1953 French Oceanian legislative election
| 18 January 1953 |
- All 30 seats in the Territorial Assembly 15 seats needed for a majority
- This lists parties that won seats. See the complete results below.
| Party |  | Leader | Vote % | Seats |
|  | RDPT | Pouvanaa a Oopa | 51.88 | 18 |
|  | UDSR–RPF |  | 35.66 | 7 |

= 1953 French Oceanian legislative election =

Legislative elections were held in French Oceania on 18 January 1953, the first to the new Territorial Assembly, which replaced the Representative Assembly.

==Results==
The result was a victory for the Democratic Rally of the Tahitian People (RDPT) led by Pouvanaa a Oopa, which won 18 of the 25 seats. The Democratic and Socialist Union of the Resistance won five seats and the Rally of the French People two; the two parties had run together as the Union for the Defence of the Interests of French Oceania (UDIOF).
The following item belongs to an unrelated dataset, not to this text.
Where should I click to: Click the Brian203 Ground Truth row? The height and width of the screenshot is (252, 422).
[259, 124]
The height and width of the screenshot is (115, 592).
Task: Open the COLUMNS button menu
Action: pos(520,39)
Oopa failed to win a seat in Papeete, and subsequently stated that he would complain about election fraud to the French government. Governor René Petitbon organised an official enquiry, which concluded that the allegations were unfounded.

| Party or alliance |  |  |  | Votes | % | Seats |
|  | Democratic Rally of the Tahitian People |  |  | 15,062 | 51.88 | 18 |
|  | Union for the Defence of the Interests of French Oceania |  | UDSR | 10,353 | 35.66 | 5 |
|  | RPF | 2 |
|  | Independents |  |  | 3,615 | 12.45 | 0 |
| Total |  |  |  | 29,030 | 100.00 | 25 |
Source: Pacific Islands Monthly

===By constituency===

| Constituency | Elected members | Party |
| Bora Bora, Maupiti | Pierre Hunter | Democratic Rally of the Tahitian People |
| East Tahiti | Paul Bouzer | Democratic Rally of the Tahitian People |
| Amaru Terii Tepa | Democratic Rally of the Tahitian People |
| Gambier and Tuamotu Islands | Calixte Jouette | Democratic Rally of the Tahitian People |
| Huahine | Tautu Oopa | Democratic Rally of the Tahitian People |
| Northern Marquesas | Raymond Gendron |  |
| Papeete | Walter Grand | Rally of the French People |
| Albert Leboucher | Democratic and Socialist Union of the Resistance |
| Martial Iorss | Democratic and Socialist Union of the Resistance |
| Alfred Poroi | Democratic and Socialist Union of the Resistance |
| Franck Richmond | Rally of the French People |
| Peninsula, Moorea, Maiao, Makatea | Charles Lehartel | Democratic Rally of the Tahitian People |
| John Teariki | Democratic Rally of the Tahitian People |
| Raiatea (less Uturoa) | Gaston Deane | Democratic Rally of the Tahitian People |
| Rurutu, Rimatara | Matani Mooroa | Democratic Rally of the Tahitian People |
| South Marquesas | Henri Frebault | Democratic Rally of the Tahitian People |
| Tahaa | Ariiura Maraea | Democratic Rally of the Tahitian People |
| Tuamotu Centre | Henri Aumeran | Democratic Rally of the Tahitian People |
| Tuamotu East | Ropa Colombel | Democratic Rally of the Tahitian People |
| Tuamotu West | Jean Alexandre | Democratic Rally of the Tahitian People |
| Tubuai, Raivavae, Rapa | Noël Ilari | Democratic Rally of the Tahitian People |
| Uturoa | Marcel Tixier |  |
| West Tahiti | Pierre Garbutt | Democratic Rally of the Tahitian People |
| René-Raphaël Lagarde | Democratic Rally of the Tahitian People |
Source: Assembly of French Polynesia

==Aftermath==
Following the elections, the Assembly convened for the first time on 14 March. Jean-Baptiste Céran-Jérusalémy, a member of the RDPT, was elected President of the Assembly two days later.

Following a dispute in the Assembly on 10 April, a fight broke out between Noël Ilari and Alfred Poroi. Ilari then challenged Poroi to a duel, which Poroi agreed should take place at the end of the day. However, the Governor broadcast a radio message, banning it from taking place and stationing police at the homes of the two.